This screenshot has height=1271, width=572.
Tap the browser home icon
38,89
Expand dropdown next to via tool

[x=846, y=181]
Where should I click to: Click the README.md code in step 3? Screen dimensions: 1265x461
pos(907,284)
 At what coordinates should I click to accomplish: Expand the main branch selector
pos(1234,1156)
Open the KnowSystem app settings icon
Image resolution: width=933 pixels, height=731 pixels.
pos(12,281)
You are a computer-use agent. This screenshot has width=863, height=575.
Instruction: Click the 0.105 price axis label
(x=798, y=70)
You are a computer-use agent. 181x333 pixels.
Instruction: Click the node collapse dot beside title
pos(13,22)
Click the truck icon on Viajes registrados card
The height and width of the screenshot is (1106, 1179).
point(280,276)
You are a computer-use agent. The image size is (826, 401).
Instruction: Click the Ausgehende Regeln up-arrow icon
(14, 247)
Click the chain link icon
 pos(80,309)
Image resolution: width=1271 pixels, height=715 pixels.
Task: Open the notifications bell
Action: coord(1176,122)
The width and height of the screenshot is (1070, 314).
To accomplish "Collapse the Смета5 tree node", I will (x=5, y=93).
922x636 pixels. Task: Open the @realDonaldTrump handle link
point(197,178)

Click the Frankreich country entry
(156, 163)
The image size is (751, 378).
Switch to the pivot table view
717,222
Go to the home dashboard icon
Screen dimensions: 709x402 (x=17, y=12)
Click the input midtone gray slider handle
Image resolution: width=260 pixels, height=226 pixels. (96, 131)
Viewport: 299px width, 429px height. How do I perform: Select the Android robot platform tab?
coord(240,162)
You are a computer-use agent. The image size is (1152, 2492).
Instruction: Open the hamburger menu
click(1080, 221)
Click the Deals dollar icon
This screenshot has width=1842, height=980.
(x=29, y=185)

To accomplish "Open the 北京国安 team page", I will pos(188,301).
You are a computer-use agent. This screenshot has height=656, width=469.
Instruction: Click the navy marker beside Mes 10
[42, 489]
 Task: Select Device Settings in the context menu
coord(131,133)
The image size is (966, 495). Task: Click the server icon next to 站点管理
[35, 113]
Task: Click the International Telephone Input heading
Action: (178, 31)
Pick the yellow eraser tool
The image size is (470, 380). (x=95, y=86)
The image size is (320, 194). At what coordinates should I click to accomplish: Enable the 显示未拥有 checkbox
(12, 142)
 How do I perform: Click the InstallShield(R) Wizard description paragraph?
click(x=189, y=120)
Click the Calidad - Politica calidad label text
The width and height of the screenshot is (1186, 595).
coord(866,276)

*Your assignment*.
Starting from the records above, filter out all lines except those containing the word "computer".

*Solved problem*.
You are a computer-use agent. This screenshot has width=863, height=575.
You are a computer-use agent. 181x333 pixels.
You are a computer-use agent. The image size is (826, 401).
You are a computer-use agent. The image size is (1152, 2492).
You are a computer-use agent. This screenshot has height=656, width=469.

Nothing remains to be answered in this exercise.